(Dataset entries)
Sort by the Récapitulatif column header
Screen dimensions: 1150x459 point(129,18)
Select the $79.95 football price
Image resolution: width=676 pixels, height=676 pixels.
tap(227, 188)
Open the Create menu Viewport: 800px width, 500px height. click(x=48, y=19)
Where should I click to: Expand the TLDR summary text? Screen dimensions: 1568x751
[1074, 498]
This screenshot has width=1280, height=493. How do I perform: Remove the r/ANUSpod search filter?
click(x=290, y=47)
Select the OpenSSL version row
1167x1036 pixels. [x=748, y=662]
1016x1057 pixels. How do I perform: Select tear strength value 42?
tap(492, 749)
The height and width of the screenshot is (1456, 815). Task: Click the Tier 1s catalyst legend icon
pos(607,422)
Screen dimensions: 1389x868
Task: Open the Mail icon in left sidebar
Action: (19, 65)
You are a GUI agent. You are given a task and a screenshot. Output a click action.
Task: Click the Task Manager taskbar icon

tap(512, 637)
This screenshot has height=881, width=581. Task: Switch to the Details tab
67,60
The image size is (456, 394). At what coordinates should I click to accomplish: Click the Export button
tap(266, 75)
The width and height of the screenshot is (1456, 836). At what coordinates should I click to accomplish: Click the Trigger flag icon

**Given problem:** Copy out every line of the listing word for word, from start to finish.

**Expected answer:**
Sort by the Récapitulatif column header
Screen dimensions: 1150x459 point(129,18)
Select the $79.95 football price
Image resolution: width=676 pixels, height=676 pixels.
tap(227, 188)
Open the Create menu Viewport: 800px width, 500px height. click(x=48, y=19)
Where should I click to: Expand the TLDR summary text? Screen dimensions: 1568x751
[1074, 498]
This screenshot has width=1280, height=493. How do I perform: Remove the r/ANUSpod search filter?
click(x=290, y=47)
Select the OpenSSL version row
1167x1036 pixels. [x=748, y=662]
1016x1057 pixels. How do I perform: Select tear strength value 42?
tap(492, 749)
The height and width of the screenshot is (1456, 815). Task: Click the Tier 1s catalyst legend icon
pos(607,422)
Screen dimensions: 1389x868
Task: Open the Mail icon in left sidebar
Action: (19, 65)
You are a GUI agent. You are given a task and a screenshot. Output a click action.
Task: Click the Task Manager taskbar icon

tap(512, 637)
This screenshot has height=881, width=581. Task: Switch to the Details tab
67,60
The image size is (456, 394). At what coordinates should I click to accomplish: Click the Export button
tap(266, 75)
The width and height of the screenshot is (1456, 836). At what coordinates should I click to accomplish: Click the Trigger flag icon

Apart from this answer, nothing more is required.